For unrivaled outdoor adventures, there’s no place like the Great Smoky Mountains! This week, trout swarmed the Tuckasegee River (the Tuck) for eggs and Girdle Bugs, in addition to expressing a keen interest in olive Woolly Buggers when we fished them like streamers. At the Dillsboro headwaters, brooks and rainbows kept us busy as we drifted a lethargic 250 cubic feet per second (cfs), but downstream at Bryson City, a more favorable flow brought us into the company of 30 fish, all rainbows.

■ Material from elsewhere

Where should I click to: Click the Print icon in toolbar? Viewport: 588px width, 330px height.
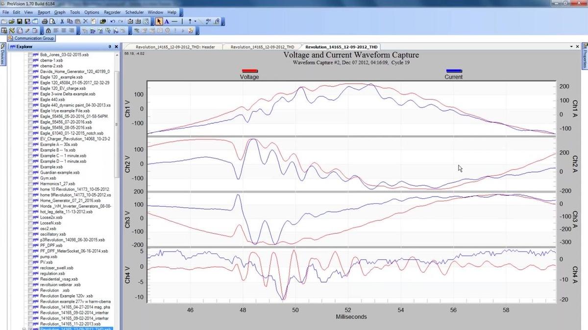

While roaming National Forest Service game lands, Thunder, our canine comrade, treed 22 squirrels, though nearly half of these stealthy beasts stayed hidden, leaving us with 14 for the day. Later in the week, we returned to a forest of brilliant afternoon sunlight and striking autumn colors, accompanied by a husky racoon snoozing in a tree. This evocative scene inspired Thunder to lead us on an eight-mile trek that left precious little time to enjoy our surroundings. That day, our buddy treed 14 squirrels and although several of these creatures remained invisible in the foliage, we bagged 7 of them. Finally, enough squirrel meat for gumbo!

This weekend, we’re expecting rain on Friday with possible showers on Saturday which could bring the water up and affect its clarity. If you decide to fish, keep an eye on water levels and stick to egg patterns.

Have wonderful weekends!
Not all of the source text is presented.